ROWS -

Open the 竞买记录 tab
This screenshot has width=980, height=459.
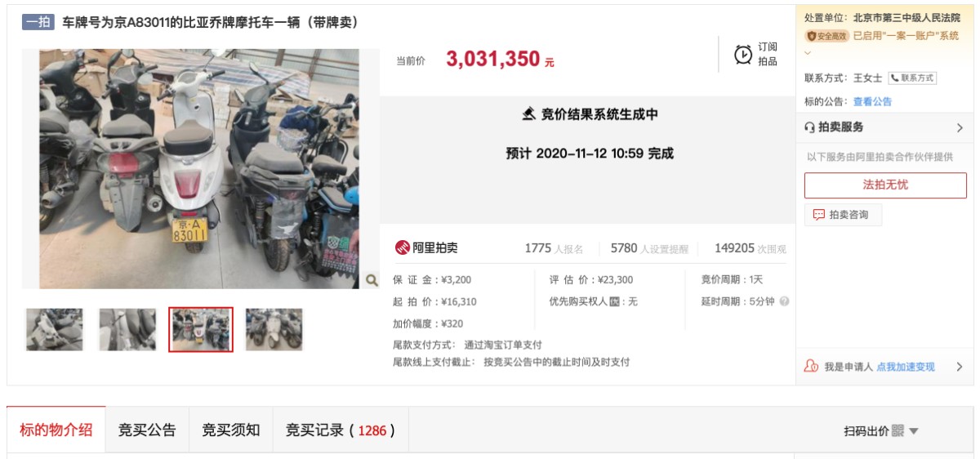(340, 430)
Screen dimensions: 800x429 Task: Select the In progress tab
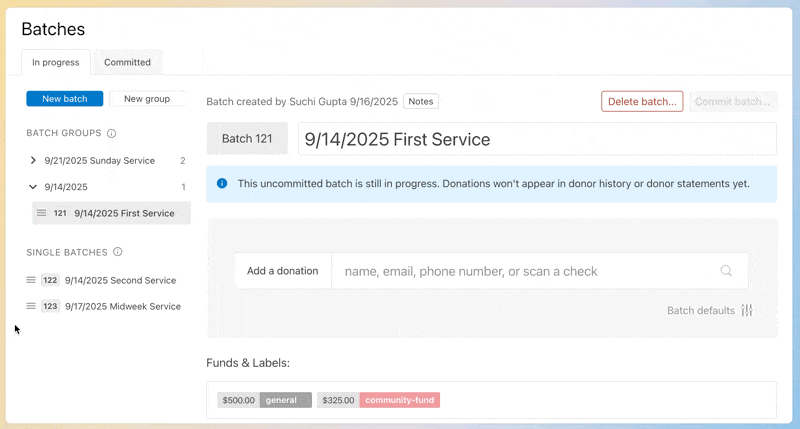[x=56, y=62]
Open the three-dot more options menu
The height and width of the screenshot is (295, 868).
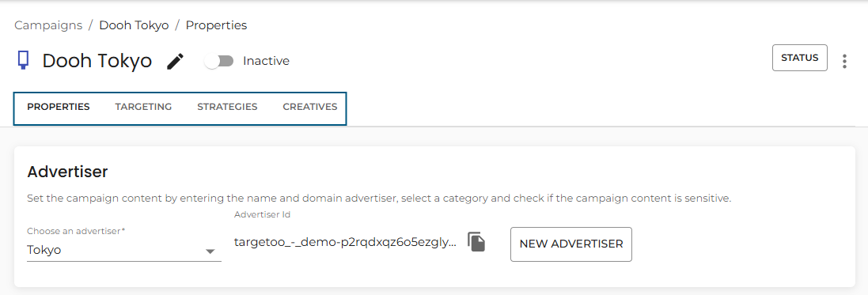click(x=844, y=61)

...

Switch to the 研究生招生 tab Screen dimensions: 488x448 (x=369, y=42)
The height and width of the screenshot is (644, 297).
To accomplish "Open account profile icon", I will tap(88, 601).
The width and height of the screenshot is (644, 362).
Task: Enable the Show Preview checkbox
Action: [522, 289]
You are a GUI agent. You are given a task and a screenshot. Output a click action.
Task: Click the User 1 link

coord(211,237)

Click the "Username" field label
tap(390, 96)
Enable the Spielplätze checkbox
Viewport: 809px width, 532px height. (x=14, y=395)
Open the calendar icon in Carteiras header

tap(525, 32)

...

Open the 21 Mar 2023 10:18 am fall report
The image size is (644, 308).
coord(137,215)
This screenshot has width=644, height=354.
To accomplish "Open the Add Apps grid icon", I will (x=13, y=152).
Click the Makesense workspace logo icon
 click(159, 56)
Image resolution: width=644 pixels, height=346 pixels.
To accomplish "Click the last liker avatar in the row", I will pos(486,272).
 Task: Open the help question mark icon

SET PROBLEM - Rewrite the lines from the line with "You are a GUI" to the line with "tap(525, 32)", swapping "User 1" for "User 2" and keeping everything else the same. Return only those lines.

SOLUTION TO THIS PROBLEM -
You are a GUI agent. You are given a task and a screenshot. Output a click action.
Task: Click the User 2 link

coord(211,237)

Click the "Username" field label
tap(390, 96)
Enable the Spielplätze checkbox
Viewport: 809px width, 532px height. (x=14, y=395)
Open the calendar icon in Carteiras header

tap(525, 32)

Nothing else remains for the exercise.